Regional Context and Economic Implications
Thailand’s border trade dynamics must also be viewed within the broader context of Southeast Asian economic integration. The Association of Southeast Asian Nations (ASEAN) has long promoted cross-border trade as a driver of regional growth, with initiatives like the ASEAN Economic Community aiming to reduce barriers and boost connectivity. Thailand, as a central player in mainland Southeast Asia, benefits from its proximity to Laos, Cambodia, Myanmar, and Malaysia, leveraging overland trade routes to access larger markets like China.
The growth in trade with Laos, Malaysia, and Cambodia reflects this interconnectedness, with each country offering unique opportunities. Laos, for instance, serves as a conduit for goods heading to China via the Kunming-Bangkok corridor, while Malaysia provides access to maritime routes and Islamic markets. Cambodia, though smaller in trade volume, is a growing partner with increasing demand for Thai consumer goods. Against this backdrop, the dip in Myanmar trade, while concerning, is a relatively minor setback in an otherwise upward trajectory.

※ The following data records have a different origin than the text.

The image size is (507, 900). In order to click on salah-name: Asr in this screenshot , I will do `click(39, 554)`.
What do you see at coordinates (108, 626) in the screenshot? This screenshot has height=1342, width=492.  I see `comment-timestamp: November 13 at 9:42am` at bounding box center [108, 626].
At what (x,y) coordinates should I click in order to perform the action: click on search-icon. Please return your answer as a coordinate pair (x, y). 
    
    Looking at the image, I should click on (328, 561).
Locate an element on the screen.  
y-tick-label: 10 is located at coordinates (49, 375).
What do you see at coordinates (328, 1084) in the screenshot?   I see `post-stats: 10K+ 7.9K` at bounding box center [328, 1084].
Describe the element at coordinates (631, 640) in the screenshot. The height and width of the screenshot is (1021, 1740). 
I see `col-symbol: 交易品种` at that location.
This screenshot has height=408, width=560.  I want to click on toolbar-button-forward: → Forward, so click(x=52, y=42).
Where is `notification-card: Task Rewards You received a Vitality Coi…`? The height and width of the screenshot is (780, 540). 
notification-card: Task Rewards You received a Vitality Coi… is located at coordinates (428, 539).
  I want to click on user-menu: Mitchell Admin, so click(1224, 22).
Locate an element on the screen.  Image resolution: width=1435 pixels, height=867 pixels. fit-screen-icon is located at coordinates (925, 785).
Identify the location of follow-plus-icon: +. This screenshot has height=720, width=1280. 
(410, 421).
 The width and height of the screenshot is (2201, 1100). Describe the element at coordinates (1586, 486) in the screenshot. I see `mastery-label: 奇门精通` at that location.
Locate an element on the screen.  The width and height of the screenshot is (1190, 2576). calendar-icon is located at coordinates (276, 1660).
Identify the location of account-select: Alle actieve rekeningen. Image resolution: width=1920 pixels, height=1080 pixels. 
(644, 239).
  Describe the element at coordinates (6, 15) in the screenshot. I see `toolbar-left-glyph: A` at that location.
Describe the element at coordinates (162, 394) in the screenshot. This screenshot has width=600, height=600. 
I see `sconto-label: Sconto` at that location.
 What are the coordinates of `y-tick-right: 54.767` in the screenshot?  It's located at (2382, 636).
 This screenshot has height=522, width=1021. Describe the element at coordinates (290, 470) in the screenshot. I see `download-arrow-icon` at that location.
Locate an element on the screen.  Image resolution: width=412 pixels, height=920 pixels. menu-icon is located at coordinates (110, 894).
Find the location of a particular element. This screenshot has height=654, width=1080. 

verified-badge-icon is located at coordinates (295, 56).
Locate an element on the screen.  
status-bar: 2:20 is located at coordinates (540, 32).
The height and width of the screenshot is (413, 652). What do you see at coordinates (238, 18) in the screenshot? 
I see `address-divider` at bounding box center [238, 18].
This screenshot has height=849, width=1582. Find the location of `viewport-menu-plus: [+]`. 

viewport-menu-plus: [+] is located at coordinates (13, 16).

Yet, the Myanmar situation underscores the fragility of trade reliant on stable political environments. Unlike Laos or Malaysia, where relative stability allows for predictable trade planning, Myanmar’s ongoing crisis introduces uncertainty. Thai policymakers must navigate not only bilateral trade concerns but also the humanitarian and security implications of Myanmar’s instability, which often spill across the border in the form of refugee flows and illicit activities.
Looking Ahead: Opportunities and Risks
As Thailand seeks to bolster its position as a regional trade hub, the government’s response to the Myanmar trade downturn will be telling. Efforts to diversify export categories and strengthen non-energy trade are promising, but they must be paired with pragmatic border policies that facilitate rather than hinder legitimate commerce. The upcoming Border Trade Fair in Mae Sot could serve as a testing ground for such approaches, offering a platform to rebuild trust among traders and showcase Thailand’s commitment to economic partnership.
At the same time, the broader surge in border and transit trade signals resilience in Thailand’s economy, even as specific corridors face headwinds. With transit trade to China growing rapidly, Thailand is well-positioned to capitalize on global supply chain shifts, particularly as companies seek alternatives to traditional maritime routes amid geopolitical tensions elsewhere. However, sustaining this momentum will require addressing bottlenecks at borders, investing in infrastructure, and ensuring that security measures do not come at the expense of economic opportunity.
For now, the slight decline in Thailand-Myanmar trade serves as a reminder of the intricate interplay between economics and geopolitics in Southeast Asia. As both countries grapple with internal and shared challenges, the path forward will depend on finding common ground at their shared border—a frontier of both opportunity and uncertainty.